DATASET EXTRACT Block Start
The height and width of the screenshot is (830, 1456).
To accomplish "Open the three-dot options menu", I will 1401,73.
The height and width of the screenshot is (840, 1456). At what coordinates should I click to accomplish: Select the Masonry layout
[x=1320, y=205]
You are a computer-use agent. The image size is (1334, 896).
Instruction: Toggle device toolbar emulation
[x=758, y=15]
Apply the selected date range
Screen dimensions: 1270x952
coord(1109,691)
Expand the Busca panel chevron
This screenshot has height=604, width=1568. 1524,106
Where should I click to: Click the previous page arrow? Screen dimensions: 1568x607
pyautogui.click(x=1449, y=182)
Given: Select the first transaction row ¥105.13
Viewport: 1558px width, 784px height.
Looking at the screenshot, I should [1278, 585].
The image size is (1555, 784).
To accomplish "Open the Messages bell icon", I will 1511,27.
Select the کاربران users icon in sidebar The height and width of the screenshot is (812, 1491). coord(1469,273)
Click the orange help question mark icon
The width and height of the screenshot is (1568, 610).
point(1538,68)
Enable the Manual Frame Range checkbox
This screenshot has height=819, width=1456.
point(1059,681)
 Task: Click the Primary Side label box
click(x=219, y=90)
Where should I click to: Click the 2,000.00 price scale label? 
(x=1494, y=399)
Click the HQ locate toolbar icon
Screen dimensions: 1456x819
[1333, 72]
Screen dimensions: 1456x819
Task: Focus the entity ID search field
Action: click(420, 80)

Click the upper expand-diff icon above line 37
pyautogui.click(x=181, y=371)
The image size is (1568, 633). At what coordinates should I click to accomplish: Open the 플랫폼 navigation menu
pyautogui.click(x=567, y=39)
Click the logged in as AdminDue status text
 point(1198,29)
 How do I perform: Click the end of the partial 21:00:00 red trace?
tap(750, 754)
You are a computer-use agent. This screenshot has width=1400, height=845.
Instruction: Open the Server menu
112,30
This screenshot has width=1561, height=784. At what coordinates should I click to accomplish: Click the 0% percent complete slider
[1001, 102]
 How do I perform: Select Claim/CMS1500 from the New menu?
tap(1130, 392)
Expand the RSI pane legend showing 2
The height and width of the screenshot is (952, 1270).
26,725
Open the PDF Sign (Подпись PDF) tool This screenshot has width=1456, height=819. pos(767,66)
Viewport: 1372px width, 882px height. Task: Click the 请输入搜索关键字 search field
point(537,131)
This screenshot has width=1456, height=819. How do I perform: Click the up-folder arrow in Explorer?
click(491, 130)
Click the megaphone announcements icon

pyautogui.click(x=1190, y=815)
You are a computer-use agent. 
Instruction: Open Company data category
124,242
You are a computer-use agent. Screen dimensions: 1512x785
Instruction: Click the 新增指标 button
DATASET EXTRACT Block End
* **EXERCISE PROMPT**
What belongs in the answer is each line of the listing that contains the word "agent".

* **ANSWER TO THIS TASK**
You are a computer-use agent. The image size is (1334, 896).
You are a computer-use agent. This screenshot has width=1400, height=845.
You are a computer-use agent. 
You are a computer-use agent. Screen dimensions: 1512x785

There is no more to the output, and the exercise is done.